The Michigan Supreme Court, with one partial dissent, has amended Rule 5 of the Rules for the Board of Law Examiners to eliminate the requirement effective Jan. 1, 2013.
However, there’s a possible snag. The rule amendment is at odds with MCL 600.946, which has not been amended to mirror the newly amended rule.
That’s why Janet Welch, the state bar’s executive director, had asked the MSC to adopted the Jan. 1, 2013, effective date, “to allow the Legislature to act on a corresponding statutory change consistent with the proposed amendment.” Welch submitted the request on behalf of the bar’s Executive Committee.
Chief Justice Robert Young Jr. complained that the MSC majority acted too quickly.
I concur with amending Rule 5 of the Rules for the Board of Law Examiners to eliminate the requirement that an application for admission without examination assert the intent to maintain an office in Michigan for the practice of law.
However, I dissent from giving this change effect prior to the amendment of MCL 600.946, which provides the identical requirement. Therefore, until MCL 600.946 is amended, the adopted rule change will not solve the problem it is designed to cure and amounts to no more than a gesture by this Court.
Young didn’t identify the “problem” to which he referred.

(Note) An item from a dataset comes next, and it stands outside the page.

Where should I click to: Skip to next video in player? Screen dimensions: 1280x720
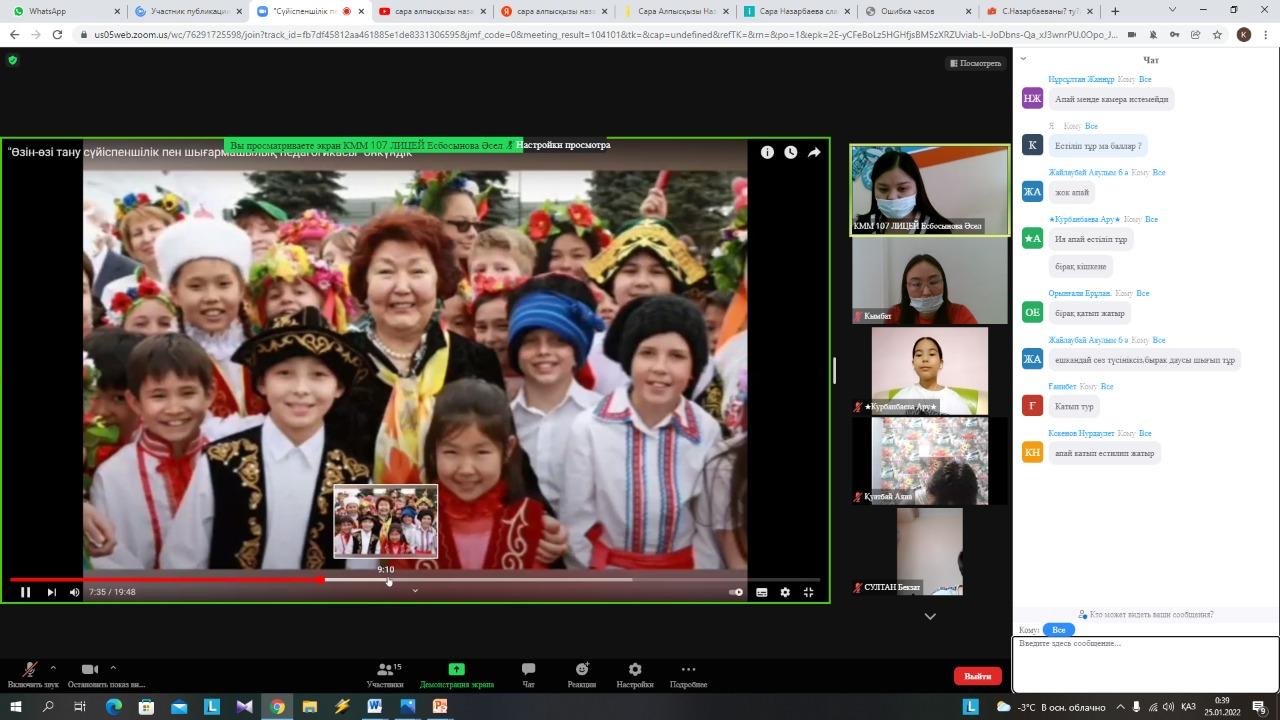coord(51,592)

But Welch, in her comments to the MSC, noted that at least one other jurisdiction has found an in-state office requirement unconstitutional, and that the U.S. Supreme Court has spoken on the matter.

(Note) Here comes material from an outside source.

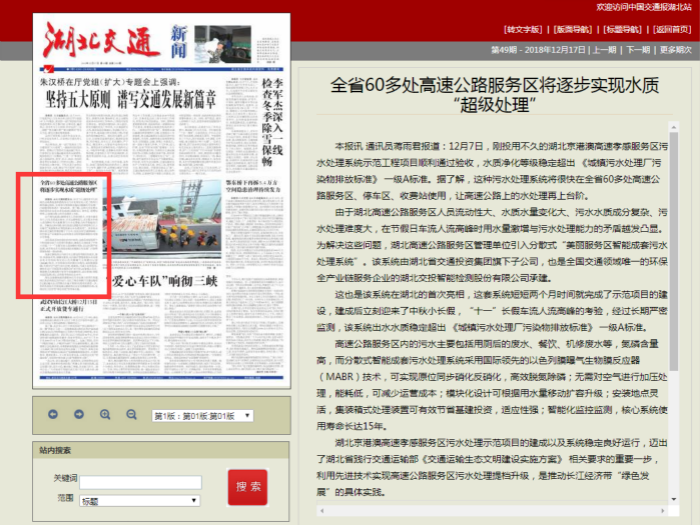
Task: Open the 标题导航 headline navigation link
Action: coord(622,29)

We believe that proposed change is supported by federal case law, In Fraizer v. Heebe, a 1987 U.S. Supreme Court case, [the Court] struck down a U.S, District Court local rule requiring either residency in the state where the court sat or the maintenance of an office in the state without reaching any of the constitutional questions, by concluding that the residency requirement was “unnecessary and arbitrarily discriminates against out-of-state lawyers” and that the in-state office requirement is “unnecessary and irrational.”
In September 2011, New York’s in-state office requirement was ruled unconstitutional in Schoenefeld v. New York. The opinion held that the rule was a violation of the privileges and immunities clause.
So, the MSC has amended a rule governing admission to the bar, presumably to eliminate a provision of questionable legality. Young has gone out of his way to opine that the MSC’s action doesn’t mean a thing until the Legislature brings the statute into line.
In the meantime, the Legislature is preparing for its summer break, so if anything is going to happen, it won’t be until later in the year.
Lest you think this is an academic point, the Michigan Board of Law Examiners gets more than 100 applications a year for admission under Rule 5.
If the Legislature doesn’t act until after Jan. 1, or decides to simply ignore the matter, the bar examiners will have an interesting choice to make when processing Rule 5 applications in 2013 and beyond.